Spano admits that that an upscale superette would certainly be in keeping with South O’s “…wildly escalating property values. A two-bedroom starter house in South Oceanside for $775,000? Who can afford to live here?”
Spano says that market realities have continued to chip away at Red & White’s bottom line. “With all the [discount] Winco’s and Aldi’s out there, how do we compete? The sales of dry groceries is a falling category. I do not need 12 kinds of cake mixes that I end up getting rid of. People get that stuff from CostCo or Smart and Final. I can’t even sell through a case of cake mix before it ages out of code. Besides, if people need a cake now, they will go out and buy one.”
He says the shoppers of the 80s and the shoppers of today are “polar opposites…They don’t buy quantities of produce like they used to. They just don’t shop in the business model that we have maintained.”
Sixty-year regular Trotter-Michel says the Red & White is the place where all the locals met and bonded with their South O neighbors. “They used to have index cards in a tin box. They would write down what you owed and then you’d paid them off on Friday when you got paid. That’s how old-school they were.”

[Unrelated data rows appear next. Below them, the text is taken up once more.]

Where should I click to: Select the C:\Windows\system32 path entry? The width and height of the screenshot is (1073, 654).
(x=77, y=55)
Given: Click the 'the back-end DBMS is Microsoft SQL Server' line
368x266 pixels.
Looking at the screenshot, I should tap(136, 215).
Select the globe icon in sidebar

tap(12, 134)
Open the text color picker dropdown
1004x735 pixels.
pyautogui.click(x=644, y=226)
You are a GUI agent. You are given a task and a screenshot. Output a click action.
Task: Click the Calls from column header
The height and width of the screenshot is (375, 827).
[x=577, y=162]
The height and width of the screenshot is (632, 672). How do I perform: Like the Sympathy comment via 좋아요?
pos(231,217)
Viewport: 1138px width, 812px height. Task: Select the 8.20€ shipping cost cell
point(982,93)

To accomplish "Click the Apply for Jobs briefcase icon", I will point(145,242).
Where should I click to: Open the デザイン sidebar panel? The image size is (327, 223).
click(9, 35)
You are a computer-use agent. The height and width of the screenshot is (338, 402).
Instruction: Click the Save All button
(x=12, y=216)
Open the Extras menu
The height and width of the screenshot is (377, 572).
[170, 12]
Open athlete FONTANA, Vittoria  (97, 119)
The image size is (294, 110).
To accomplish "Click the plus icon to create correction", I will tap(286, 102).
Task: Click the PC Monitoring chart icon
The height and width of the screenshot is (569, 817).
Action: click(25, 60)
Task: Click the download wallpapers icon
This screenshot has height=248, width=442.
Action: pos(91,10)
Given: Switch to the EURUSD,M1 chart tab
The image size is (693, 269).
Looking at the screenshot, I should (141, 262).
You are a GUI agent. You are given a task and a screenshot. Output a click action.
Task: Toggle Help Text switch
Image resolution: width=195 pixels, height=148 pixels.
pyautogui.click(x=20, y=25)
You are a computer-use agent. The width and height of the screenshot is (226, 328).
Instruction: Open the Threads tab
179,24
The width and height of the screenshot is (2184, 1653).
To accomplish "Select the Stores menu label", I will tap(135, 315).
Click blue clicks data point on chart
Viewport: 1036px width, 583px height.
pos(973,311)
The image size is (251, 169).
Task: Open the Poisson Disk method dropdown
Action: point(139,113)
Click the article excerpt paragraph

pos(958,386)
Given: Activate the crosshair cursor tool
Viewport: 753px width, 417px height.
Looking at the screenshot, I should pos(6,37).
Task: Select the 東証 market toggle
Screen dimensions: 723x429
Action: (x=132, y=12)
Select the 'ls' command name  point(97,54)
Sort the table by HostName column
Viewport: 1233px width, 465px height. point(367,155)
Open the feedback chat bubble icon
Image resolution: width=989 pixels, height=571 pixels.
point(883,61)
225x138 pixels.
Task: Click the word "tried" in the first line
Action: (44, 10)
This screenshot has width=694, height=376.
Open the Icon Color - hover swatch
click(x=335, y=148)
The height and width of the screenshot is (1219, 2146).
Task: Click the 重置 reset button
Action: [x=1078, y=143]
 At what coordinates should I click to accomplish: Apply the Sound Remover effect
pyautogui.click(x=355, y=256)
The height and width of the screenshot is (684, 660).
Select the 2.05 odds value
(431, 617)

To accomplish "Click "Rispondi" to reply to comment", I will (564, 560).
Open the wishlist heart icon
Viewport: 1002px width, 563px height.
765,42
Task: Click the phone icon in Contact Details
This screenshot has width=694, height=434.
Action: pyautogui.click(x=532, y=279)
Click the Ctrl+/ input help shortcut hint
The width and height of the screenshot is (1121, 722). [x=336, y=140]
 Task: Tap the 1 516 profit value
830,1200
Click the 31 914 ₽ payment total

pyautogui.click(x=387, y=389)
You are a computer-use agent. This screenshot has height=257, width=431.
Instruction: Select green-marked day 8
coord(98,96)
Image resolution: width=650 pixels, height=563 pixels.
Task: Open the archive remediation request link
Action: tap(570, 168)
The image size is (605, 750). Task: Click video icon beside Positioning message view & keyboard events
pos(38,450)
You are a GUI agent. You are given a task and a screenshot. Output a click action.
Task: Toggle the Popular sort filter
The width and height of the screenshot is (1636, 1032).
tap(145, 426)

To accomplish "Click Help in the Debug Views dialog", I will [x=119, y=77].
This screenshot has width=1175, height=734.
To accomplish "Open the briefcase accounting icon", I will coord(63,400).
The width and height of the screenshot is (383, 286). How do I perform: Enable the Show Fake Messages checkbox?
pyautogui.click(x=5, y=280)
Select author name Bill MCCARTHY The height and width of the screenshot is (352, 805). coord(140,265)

She says her family have been Red & White regulars for four generations. “It started with my parents and now my daughter and grandchildren. It was just like the TV show Cheers. Now it seems like all the old businesses in South Oceanside have become salons and yoga studios. And the prices for homes are outlandish. A two-bedroom one-bath now rents for $3250. It’s a bummer, but I guess we have to move on to bigger and better things.”
Real estate agent Bryce Carrier says that a major boom in South O home prices took place from 2013 to 2016 when an average house valued at $400,000 jumped to $600,000. He says the once unthinkable actually happened earlier this year when a remodeled three-bedroom tract home on Ditmar Street sold for over $1 million.
Carrier says he does not expect South O’s skyrocketing residential prices slowing down any time soon. In fact, he says the increase of short-term rentals are destined to push the values of rentals and sales even higher. “If you can get $400 a night, you just made $2800 for the entire week where if you rent it for a regular long-term rental, you might get $3200 a month.